Are there package license considerations you had to think about when monetizing Shiny applications? Yes, definitely. Not all R packages are available for free, and you need to have a license. Think about High Charter, for example, that requires an enterprise license. You need to be aware of that.
Someone else asked, do you find Rhino more easy to handle reactives? So, for example, passing them between modules than Golem? Interesting question. And I have to say, because it's a super new package, I didn't have the time to go fully into it yet. I just kind of played around with the toy example. So I can't really answer that question at this point in time. I hope it will be easier, because I do see some advantages of using Box for modules compared to Shiny modules, because they just work very differently. So, yeah, I'm very curious to explore it myself, too.

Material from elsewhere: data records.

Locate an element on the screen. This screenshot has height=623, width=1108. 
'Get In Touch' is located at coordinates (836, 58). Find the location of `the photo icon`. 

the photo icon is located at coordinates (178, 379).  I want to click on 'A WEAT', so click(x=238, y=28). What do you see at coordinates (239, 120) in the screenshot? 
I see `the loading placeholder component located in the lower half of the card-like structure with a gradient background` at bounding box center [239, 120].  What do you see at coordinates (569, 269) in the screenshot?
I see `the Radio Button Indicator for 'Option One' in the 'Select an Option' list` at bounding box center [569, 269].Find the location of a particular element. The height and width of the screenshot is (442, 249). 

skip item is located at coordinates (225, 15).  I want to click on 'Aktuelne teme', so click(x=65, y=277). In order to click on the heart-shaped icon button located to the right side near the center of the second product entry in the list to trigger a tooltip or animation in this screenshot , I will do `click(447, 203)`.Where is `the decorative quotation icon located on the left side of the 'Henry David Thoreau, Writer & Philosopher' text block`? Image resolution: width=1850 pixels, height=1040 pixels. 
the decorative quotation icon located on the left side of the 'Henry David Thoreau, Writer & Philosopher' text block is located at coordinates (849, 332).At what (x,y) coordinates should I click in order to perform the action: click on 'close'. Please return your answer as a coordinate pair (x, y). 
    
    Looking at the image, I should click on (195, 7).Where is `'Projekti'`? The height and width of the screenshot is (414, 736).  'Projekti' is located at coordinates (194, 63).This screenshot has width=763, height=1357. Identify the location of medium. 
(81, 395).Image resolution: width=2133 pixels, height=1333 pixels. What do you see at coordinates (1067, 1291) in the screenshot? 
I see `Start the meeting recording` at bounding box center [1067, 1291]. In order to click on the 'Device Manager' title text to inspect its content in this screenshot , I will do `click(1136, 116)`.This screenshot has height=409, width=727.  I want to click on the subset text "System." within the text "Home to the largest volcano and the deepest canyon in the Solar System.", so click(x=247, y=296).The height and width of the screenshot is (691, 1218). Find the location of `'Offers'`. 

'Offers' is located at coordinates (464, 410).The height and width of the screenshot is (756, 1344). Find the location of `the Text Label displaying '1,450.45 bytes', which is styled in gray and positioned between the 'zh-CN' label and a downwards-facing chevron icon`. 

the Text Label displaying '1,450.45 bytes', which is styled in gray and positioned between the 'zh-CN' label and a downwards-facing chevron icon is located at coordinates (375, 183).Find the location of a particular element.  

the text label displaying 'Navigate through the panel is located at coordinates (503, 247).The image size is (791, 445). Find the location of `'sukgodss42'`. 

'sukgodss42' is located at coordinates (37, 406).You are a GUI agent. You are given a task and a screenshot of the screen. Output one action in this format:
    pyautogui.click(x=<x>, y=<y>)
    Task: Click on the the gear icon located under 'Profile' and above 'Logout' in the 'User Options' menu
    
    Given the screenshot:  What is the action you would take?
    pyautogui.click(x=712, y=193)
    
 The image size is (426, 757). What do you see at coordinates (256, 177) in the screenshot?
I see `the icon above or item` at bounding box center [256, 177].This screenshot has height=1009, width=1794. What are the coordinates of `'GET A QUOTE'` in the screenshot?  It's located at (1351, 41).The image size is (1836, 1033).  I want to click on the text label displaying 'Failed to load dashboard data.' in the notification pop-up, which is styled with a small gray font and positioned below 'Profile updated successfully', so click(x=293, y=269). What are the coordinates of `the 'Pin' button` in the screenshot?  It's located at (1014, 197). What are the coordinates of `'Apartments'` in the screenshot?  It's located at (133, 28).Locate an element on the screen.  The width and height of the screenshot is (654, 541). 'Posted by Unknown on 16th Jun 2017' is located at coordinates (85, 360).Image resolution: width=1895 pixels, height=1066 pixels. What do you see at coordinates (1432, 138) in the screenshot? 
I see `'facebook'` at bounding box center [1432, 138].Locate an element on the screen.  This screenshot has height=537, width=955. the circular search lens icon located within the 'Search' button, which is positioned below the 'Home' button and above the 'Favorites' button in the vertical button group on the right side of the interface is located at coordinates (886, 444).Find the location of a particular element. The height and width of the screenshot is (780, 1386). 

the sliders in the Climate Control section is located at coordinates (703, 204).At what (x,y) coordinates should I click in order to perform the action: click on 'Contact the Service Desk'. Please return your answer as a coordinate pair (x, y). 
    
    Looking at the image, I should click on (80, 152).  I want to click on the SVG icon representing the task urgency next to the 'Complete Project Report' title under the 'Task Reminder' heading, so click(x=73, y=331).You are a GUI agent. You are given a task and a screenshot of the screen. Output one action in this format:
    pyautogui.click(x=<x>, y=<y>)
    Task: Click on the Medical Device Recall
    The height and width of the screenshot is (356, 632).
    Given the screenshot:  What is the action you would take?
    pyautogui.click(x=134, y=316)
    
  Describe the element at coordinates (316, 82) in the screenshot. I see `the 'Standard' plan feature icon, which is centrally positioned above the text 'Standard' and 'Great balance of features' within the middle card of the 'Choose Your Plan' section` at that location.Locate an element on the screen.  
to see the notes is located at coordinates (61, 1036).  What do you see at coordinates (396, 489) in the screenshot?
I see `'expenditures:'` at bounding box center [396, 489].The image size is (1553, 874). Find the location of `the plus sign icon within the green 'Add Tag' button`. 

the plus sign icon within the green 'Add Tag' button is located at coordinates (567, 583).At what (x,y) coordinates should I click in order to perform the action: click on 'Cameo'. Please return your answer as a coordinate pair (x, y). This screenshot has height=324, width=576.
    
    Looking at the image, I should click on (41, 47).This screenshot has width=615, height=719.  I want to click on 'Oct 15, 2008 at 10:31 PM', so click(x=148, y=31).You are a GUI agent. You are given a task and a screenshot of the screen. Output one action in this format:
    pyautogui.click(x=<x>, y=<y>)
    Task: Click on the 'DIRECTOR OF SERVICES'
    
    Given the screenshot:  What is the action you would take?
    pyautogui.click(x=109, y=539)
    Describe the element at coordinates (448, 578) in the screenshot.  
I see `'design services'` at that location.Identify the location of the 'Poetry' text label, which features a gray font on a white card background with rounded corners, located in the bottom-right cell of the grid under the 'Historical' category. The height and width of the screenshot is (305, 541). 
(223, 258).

Do you use Promises to scale the application? No, we didn't use Promises, but we are using callr instead, because Promises still wasn't providing us with a good solution to do whatever we want. Then we found callr more easy to use and also more clean. It cleans itself up pretty easily, while sometimes with Promises, some stuff lingers around and keeps lingering around. And we didn't find those issues with callr. So that's why we use that instead. But it works the same as a Promise. callr is nothing more or less, except for a couple of benefits or maybe disadvantages, compared to Promises.